### Exercise details
Below are entries with pictures among them; reproduce exactly, and only, the lines from the one containing "377x643 pixels. How" down to the one containing "430x274 pixels. Task: Open", without the pictures.

(Dataset entries)
*** Block opens ***

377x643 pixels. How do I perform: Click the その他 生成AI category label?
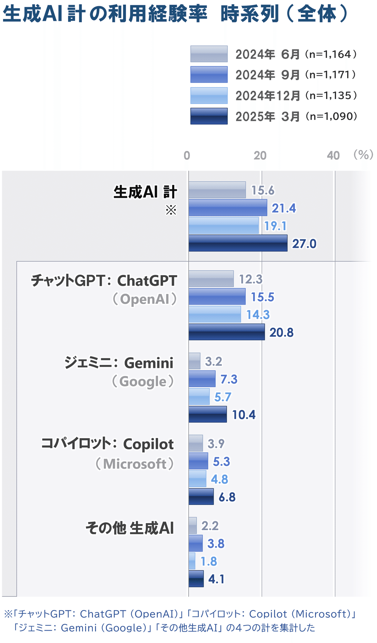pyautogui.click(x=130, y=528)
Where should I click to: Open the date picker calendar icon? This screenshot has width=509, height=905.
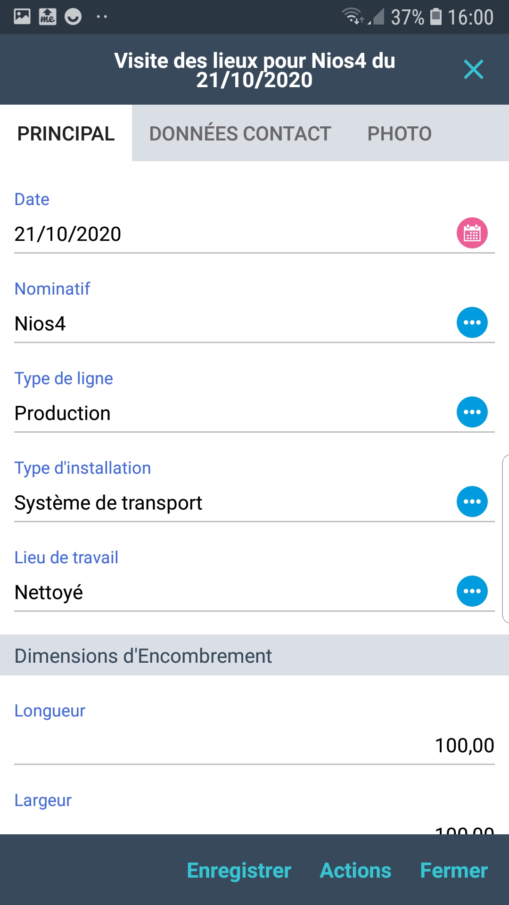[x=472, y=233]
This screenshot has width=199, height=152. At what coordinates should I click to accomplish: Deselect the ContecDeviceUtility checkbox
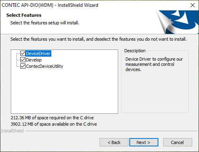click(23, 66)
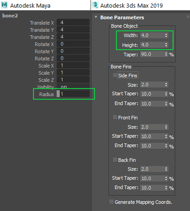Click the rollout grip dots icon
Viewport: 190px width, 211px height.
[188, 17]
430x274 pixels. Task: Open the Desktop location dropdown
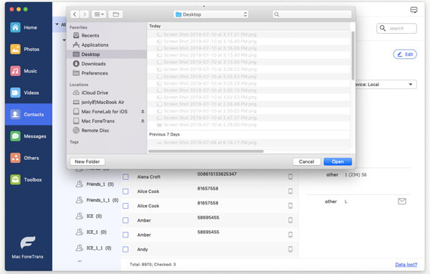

*** Block closes ***
*** Block opens ***

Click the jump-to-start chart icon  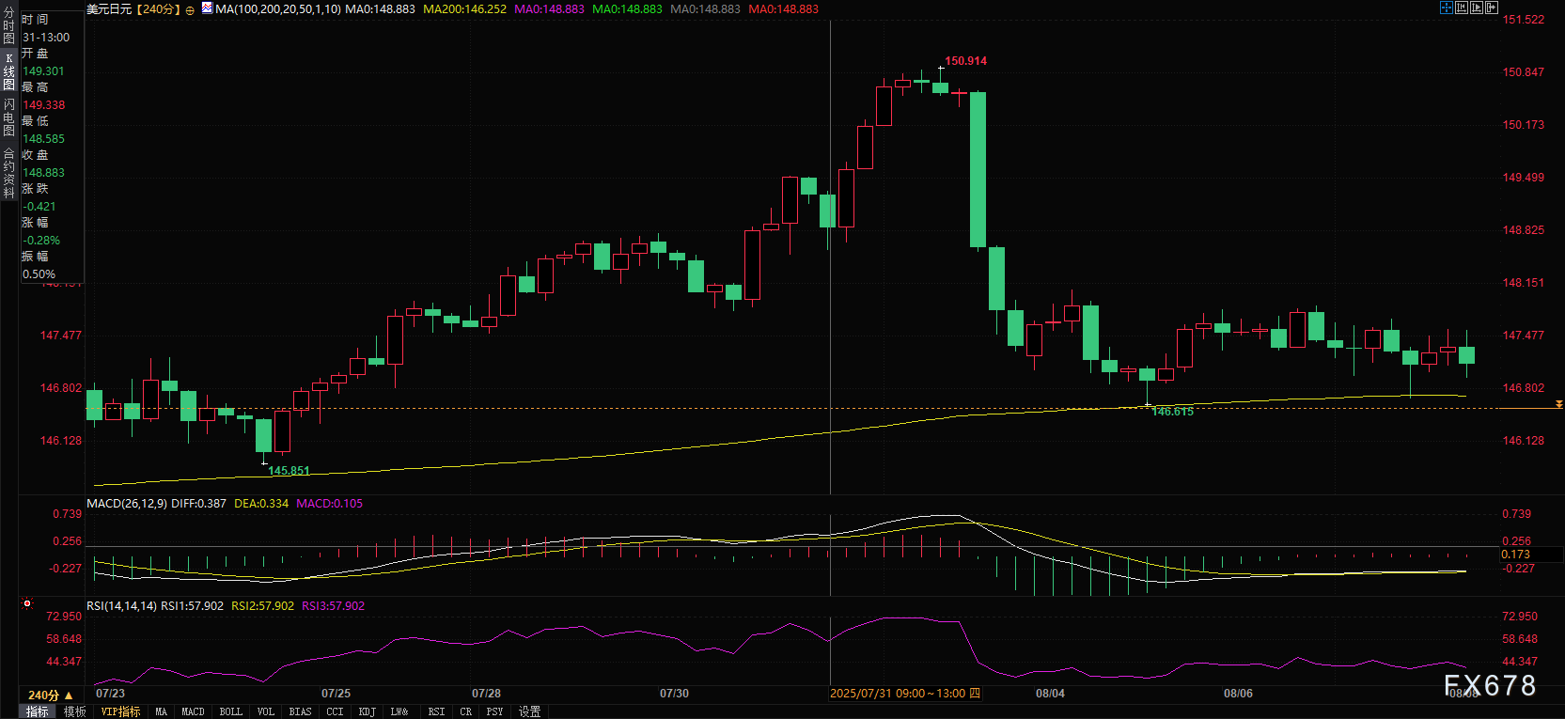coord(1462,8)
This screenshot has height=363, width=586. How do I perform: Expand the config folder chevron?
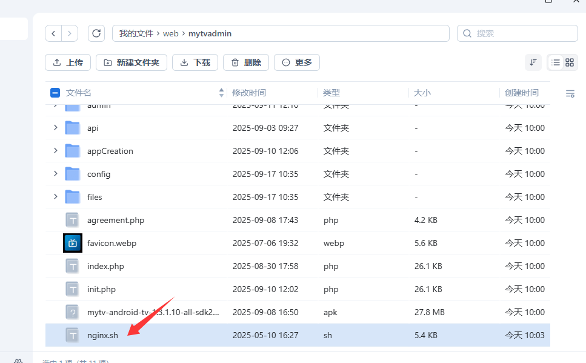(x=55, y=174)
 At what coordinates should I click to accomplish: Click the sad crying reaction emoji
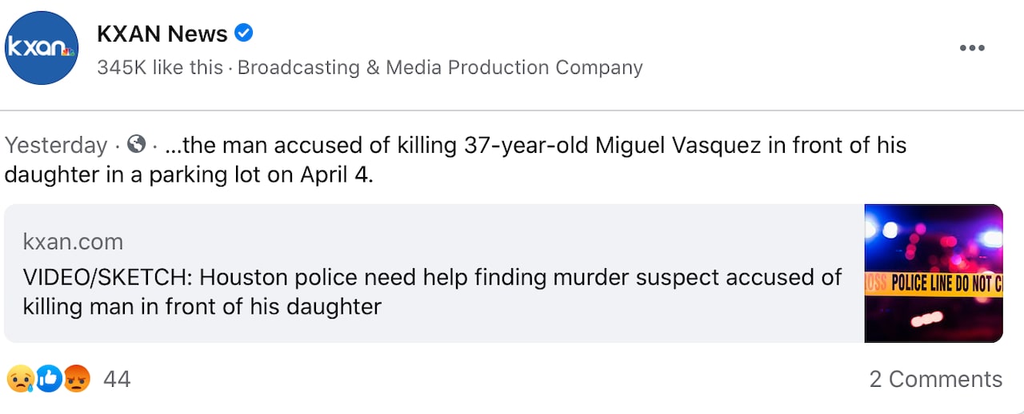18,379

*** Block closes ***
*** Block opens ***

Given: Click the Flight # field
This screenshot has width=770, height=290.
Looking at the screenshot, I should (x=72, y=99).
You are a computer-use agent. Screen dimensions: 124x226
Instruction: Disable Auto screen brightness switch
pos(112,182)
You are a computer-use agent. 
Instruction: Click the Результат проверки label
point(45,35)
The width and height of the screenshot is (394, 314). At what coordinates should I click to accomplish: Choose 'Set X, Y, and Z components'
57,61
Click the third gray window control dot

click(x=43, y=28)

*** Block closes ***

### Answer below
377x643 pixels. How do I perform: Click the その他 生成AI category label?
pyautogui.click(x=130, y=528)
Where should I click to: Open the date picker calendar icon? This screenshot has width=509, height=905.
[x=472, y=233]
This screenshot has width=199, height=152. At what coordinates should I click to accomplish: Deselect the ContecDeviceUtility checkbox
click(23, 66)
Click the rollout grip dots icon
Viewport: 190px width, 211px height.
[188, 17]
430x274 pixels. Task: Open the Desktop location dropdown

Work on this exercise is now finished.